Passage proposé>
Dimanche, 30 avril. — La tempête a entamé la banquise. Du sommet d’une colline haute de 20 mètres voisine de la station, le détroit ne paraît pas ouvert au delà de l’île. Après le service divin, gravissant le glacier jusqu’à une altitude d’environ 200 mètres, je reconnais de là qu’un gros morceau de la banquise a dérivé au large et que la nuit précédente la mer a dû être libre entre la pointe de la Hutte et l’île Turtle.

Promenade intéressante sur le glacier. On peut le remonter sur une distance de 1 600 mètres avant d’arriver aux crevasses, c’est seulement beaucoup plus loin qu’elles deviennent larges. Par un jour clair comme aujourd’hui, la vue est magnifique. À cette époque, pendant quelques heures règne encore une sorte de crépuscule durant lesquelles le paysage reste très distinct.

Données extraites>
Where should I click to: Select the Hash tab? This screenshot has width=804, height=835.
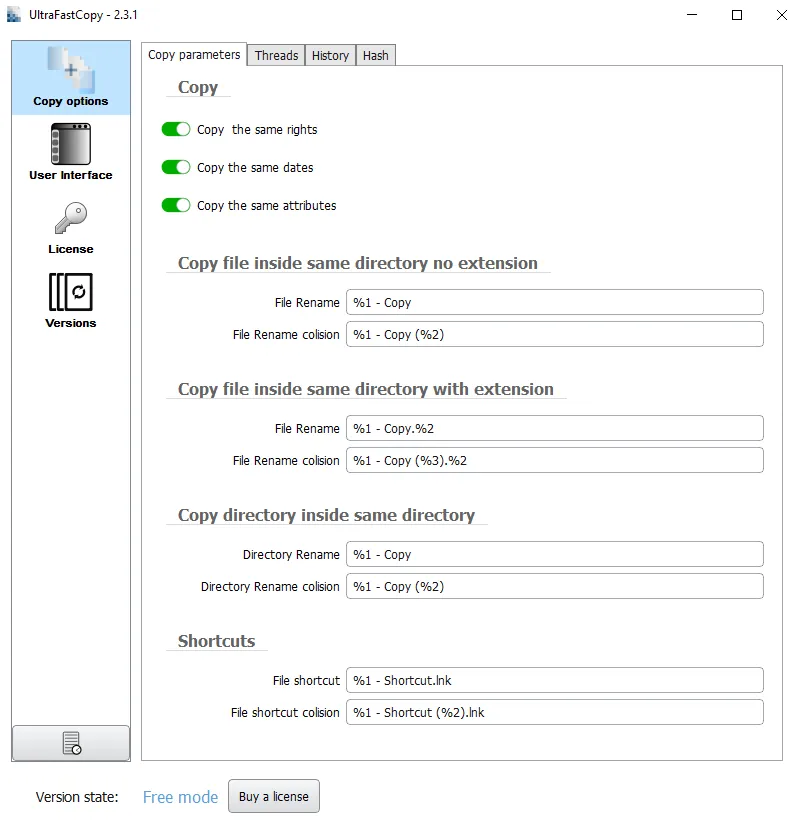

* * *

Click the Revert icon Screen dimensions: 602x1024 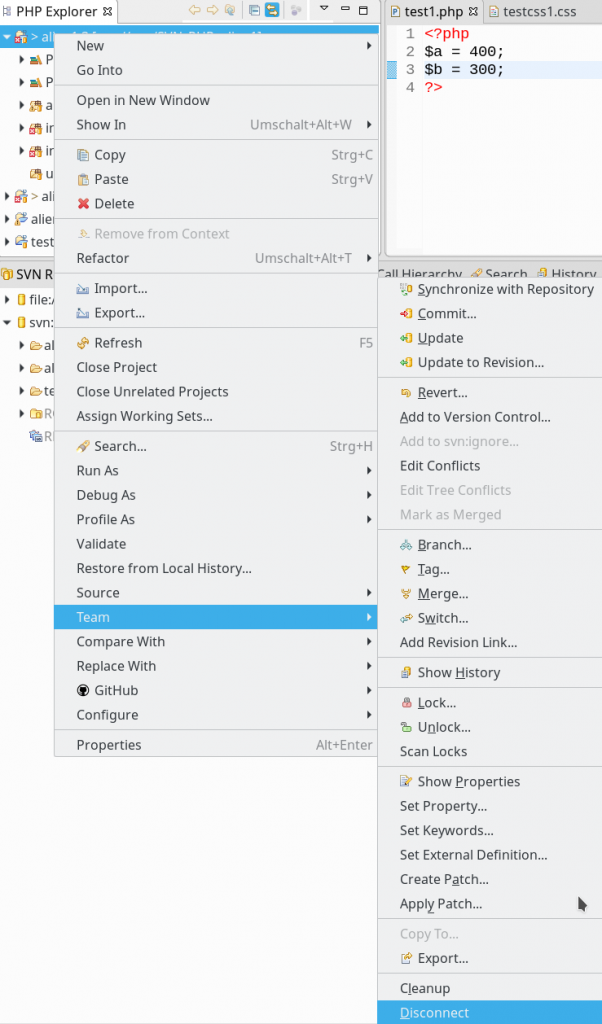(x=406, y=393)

Consignes de travail>
• 1. D'après l'extrait de journal du 30 avril, sur quelle distance peut-on remonter le glacier avant d'arriver aux crevasses ?
• 2. Reprenez l'extrait de journal du 30 avril après sa dernière phrase et rédigez-en la suite.

Corrigé de l'exercice>
• 1. Sur une distance de 1 600 mètres.

• 2.
Mardi, 2 mai. — Lancé un ballon-sonde à une hauteur de 1 600 mètres ; l’appareil enregistreur s’est détaché. L’après-midi je vais avec Bowers et son poney recueillir cet enregistreur tombé près de la côte dans la baie du Sud. Dépassé l’île Inaccessible. Entre les icebergs l’épaisseur de la glace a notablement augmenté ; actuellement, elle atteint 35 centimètres et même plus ; au delà de cette terre, des nappes d’eau libre ont tout récemment gelé. Nous jouons pour la première fois au foot-ball. Un vent de Sud favorise mon camp et lui permet de faire trois buts. Le soir, Wilson inaugure la série des conférences par une étude sur les « Oiseaux voiliers de l’Antarctique ».

Cet après-midi observé dans la banquise du détroit une large crevasse de mauvais augure. Elle paraît s’étendre assez loin dans le Sud ; je redoute qu’elle ne coupe la route des poneys entre la station et la pointe de la Hutte. Je me demande si jamais la banquise redeviendra fixe dans le Sud, maintenant que la Langue du glacier a disparu.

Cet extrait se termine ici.